Si hay algo parecido en el mundo a Víctor Erice, tenemos que marcharnos de España. No por nada, sino porque en algún lugar desértico, del cielo o de color rojo, encontraremos al susodicho. Parecidos razonables, formal, estética y visualmente. Bello cinema. Terrence Malick tiene como Erice poca prensa, poco cine y muchos, bastantes quilates. Igual me emocionan las arenas, el polvo del que se nutre Martin Sheen en aquellas malas tierras, como el miedo metido en el cuerpo de los soldados marines norteamericanos, George Clooney o Sean Penn. Igual me produce emoción una colmena en las manos de un protegido apicultor, el renacentista Fernán Gómez. Igual el baile de padre e hija allá abajo, en el Sur. Igual el boceto-bosquejo-búsqueda de lo imposible (así es la perfección) del pincel puñetero y mágico de ese sol del membrillo que busca y ¿encuentra? la mirada de Antonio López.

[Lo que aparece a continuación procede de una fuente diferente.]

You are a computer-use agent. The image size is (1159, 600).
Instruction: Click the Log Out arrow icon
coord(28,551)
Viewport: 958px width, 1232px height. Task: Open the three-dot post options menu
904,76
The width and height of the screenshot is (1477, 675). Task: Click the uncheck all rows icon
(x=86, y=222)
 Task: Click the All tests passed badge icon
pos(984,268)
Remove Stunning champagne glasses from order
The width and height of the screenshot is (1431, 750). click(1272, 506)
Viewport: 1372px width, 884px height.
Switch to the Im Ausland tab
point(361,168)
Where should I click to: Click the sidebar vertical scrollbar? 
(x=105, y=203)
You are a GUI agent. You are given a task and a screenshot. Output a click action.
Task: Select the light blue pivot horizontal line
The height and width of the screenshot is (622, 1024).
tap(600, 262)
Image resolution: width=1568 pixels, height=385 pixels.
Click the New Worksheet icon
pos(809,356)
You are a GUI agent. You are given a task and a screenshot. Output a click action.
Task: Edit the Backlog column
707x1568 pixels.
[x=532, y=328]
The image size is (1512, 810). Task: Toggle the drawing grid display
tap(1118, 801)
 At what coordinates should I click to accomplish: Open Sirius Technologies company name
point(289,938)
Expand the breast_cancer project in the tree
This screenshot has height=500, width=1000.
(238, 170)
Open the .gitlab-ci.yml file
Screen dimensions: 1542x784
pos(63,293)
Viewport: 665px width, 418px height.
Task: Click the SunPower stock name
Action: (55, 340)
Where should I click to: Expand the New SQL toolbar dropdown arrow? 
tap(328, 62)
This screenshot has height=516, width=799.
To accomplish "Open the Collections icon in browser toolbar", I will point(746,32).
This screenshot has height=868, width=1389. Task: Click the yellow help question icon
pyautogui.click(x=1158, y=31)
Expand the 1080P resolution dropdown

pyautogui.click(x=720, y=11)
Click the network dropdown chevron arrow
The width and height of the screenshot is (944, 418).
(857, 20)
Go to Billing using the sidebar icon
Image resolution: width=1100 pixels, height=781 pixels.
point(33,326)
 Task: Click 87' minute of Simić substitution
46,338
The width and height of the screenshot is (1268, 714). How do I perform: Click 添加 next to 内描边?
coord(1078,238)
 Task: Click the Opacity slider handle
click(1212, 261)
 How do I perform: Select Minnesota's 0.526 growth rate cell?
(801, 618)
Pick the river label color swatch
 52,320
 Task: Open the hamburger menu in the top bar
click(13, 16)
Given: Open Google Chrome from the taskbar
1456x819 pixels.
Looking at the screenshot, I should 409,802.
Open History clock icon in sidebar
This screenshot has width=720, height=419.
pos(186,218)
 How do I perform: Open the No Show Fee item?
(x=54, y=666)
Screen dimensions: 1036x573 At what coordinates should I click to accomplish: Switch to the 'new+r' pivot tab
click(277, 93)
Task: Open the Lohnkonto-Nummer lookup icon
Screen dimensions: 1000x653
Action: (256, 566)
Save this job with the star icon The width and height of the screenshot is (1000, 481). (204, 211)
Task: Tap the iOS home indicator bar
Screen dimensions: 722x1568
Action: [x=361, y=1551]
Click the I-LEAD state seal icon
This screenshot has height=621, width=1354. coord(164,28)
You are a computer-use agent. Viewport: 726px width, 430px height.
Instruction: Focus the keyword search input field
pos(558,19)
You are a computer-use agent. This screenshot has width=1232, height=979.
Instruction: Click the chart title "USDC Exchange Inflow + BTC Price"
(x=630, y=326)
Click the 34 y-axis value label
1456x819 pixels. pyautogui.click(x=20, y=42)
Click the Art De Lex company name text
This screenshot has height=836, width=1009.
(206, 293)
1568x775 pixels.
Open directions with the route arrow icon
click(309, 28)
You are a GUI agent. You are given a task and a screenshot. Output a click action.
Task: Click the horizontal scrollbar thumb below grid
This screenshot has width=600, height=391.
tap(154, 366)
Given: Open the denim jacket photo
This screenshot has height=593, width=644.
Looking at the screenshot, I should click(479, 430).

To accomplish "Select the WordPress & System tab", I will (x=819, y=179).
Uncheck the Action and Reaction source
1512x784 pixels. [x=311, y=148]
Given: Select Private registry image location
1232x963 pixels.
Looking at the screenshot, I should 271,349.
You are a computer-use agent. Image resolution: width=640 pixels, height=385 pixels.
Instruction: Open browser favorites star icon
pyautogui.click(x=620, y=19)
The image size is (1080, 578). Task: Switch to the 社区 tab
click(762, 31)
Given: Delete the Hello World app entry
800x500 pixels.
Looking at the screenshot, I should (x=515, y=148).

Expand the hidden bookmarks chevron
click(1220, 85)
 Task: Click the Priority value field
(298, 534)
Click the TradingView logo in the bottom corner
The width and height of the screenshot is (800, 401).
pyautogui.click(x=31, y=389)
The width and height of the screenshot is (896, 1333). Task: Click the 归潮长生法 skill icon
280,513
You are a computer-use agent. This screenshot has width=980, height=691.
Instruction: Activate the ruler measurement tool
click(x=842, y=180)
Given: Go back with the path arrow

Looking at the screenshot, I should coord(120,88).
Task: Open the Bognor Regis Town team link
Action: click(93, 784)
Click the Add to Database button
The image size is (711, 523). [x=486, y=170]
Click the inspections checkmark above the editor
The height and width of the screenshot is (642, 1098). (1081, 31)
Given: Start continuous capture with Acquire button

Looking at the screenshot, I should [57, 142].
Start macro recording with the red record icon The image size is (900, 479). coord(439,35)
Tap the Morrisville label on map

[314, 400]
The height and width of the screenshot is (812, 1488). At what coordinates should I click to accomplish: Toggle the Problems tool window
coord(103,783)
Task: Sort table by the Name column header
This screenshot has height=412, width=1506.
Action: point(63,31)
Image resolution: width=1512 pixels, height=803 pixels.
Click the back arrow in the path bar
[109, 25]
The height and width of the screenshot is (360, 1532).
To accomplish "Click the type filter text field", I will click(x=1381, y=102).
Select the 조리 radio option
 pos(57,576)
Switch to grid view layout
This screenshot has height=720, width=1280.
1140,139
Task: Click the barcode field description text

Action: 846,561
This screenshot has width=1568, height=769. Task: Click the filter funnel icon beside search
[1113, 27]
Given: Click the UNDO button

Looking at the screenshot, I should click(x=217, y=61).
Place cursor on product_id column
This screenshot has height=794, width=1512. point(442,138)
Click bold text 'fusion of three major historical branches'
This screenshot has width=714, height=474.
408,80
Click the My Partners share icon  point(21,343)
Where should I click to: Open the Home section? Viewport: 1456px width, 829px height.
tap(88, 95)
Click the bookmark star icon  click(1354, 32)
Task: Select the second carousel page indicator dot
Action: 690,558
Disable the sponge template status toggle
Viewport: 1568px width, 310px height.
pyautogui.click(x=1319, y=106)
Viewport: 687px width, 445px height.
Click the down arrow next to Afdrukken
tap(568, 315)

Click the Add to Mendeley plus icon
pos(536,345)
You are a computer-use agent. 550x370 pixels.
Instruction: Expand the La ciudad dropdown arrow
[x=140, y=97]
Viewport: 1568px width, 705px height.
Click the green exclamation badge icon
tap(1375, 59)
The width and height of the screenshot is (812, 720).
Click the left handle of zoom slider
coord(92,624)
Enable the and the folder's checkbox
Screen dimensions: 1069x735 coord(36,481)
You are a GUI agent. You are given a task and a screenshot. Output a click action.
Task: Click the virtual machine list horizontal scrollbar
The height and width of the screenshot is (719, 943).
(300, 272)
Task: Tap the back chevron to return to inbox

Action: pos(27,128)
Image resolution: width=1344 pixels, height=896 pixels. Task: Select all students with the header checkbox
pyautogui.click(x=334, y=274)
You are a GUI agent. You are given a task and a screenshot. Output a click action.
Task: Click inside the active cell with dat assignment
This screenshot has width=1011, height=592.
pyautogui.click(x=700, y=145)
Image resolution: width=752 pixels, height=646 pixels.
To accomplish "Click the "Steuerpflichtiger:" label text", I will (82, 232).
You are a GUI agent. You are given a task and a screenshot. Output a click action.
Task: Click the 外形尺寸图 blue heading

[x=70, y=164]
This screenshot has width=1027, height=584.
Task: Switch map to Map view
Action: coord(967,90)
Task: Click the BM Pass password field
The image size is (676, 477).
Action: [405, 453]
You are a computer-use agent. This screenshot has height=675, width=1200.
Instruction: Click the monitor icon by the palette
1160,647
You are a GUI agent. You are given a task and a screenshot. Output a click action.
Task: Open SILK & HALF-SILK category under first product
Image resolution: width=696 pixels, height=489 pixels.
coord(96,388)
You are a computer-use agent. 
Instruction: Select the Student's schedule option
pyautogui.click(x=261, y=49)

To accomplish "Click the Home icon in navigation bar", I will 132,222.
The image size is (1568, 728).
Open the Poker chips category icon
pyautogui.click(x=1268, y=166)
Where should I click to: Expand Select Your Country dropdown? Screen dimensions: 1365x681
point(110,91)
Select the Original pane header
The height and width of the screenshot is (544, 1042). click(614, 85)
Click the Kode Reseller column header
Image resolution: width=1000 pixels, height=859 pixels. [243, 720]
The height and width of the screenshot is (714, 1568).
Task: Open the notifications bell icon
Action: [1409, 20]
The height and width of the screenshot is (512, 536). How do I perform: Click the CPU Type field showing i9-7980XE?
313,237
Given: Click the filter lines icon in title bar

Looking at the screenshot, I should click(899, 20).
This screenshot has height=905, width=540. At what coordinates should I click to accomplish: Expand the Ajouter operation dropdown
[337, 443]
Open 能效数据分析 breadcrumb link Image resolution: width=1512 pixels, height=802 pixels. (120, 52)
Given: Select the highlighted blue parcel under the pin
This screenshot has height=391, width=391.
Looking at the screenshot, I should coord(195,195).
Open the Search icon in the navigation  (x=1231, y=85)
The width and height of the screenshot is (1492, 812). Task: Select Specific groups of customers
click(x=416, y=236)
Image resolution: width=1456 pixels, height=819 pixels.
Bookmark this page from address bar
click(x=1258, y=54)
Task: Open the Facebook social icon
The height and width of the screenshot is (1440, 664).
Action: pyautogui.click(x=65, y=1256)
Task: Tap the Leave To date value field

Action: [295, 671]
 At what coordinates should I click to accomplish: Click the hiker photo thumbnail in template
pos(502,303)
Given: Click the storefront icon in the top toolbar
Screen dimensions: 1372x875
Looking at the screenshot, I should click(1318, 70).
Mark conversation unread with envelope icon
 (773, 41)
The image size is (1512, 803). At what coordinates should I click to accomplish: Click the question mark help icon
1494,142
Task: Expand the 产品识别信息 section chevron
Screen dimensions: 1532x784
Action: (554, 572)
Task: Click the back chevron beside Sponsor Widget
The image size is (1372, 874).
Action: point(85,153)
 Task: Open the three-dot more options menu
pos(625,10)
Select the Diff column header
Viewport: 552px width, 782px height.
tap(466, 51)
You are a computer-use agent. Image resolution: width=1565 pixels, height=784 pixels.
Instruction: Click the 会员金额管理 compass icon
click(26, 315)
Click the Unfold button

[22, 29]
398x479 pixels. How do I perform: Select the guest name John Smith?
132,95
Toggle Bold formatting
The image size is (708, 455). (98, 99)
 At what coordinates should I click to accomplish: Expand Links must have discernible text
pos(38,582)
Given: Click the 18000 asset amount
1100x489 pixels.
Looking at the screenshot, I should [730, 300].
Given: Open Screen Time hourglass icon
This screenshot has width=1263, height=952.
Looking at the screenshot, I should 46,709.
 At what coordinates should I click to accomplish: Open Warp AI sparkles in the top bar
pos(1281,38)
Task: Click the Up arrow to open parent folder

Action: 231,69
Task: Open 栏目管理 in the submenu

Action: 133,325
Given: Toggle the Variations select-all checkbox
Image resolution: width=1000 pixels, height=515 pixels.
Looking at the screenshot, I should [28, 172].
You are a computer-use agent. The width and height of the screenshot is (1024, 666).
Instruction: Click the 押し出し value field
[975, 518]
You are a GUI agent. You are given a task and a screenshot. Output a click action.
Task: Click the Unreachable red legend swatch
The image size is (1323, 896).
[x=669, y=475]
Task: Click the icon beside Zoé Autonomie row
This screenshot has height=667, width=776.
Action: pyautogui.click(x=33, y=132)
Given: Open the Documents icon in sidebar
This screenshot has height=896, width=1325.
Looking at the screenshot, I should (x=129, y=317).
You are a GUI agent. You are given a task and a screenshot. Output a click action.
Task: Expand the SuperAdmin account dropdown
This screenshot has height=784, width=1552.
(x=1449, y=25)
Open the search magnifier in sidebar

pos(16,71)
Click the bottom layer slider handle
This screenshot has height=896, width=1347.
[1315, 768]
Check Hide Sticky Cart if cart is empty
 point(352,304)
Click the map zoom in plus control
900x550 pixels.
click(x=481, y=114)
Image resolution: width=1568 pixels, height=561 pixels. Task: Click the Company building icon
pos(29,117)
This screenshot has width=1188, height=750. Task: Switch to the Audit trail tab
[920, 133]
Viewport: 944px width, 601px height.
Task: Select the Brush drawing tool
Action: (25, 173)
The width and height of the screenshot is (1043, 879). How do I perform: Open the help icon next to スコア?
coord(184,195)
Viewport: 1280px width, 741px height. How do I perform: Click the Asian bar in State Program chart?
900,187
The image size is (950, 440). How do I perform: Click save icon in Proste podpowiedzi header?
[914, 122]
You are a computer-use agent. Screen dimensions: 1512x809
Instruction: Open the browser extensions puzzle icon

Terrence Malick ha ganado en Cannes (otra cosa no, pero seguro que deslumbrándoles los ojos a todos) con su película El árbol de la vida. Tengo tantas ganas de quedarme ciego como de que no se estrene pronto la película. No puedo esperar seis meses más para compensar la barbaridad que me rodea, que nos rodea, este bello mundo, bella vida. También quiero ver Melancolía, para decirle a Lars Von Trier que deje de decir tantas tonterías, porque su cine no necesita del provocar. También quiero que Víctor Erice vuelva y nos pegue la bofetada de siempre, que Malick imite a tito Woody y nos ciegue cada año. Que no se mueran sin antes haber encontrado el camino de la felicidad eterna, que sigan en la búsqueda del medicamento cinematográfico ideal. Que nos inoculen una centésima parte de lo que circule por sus cabezas.
Al menos yo lo necesito.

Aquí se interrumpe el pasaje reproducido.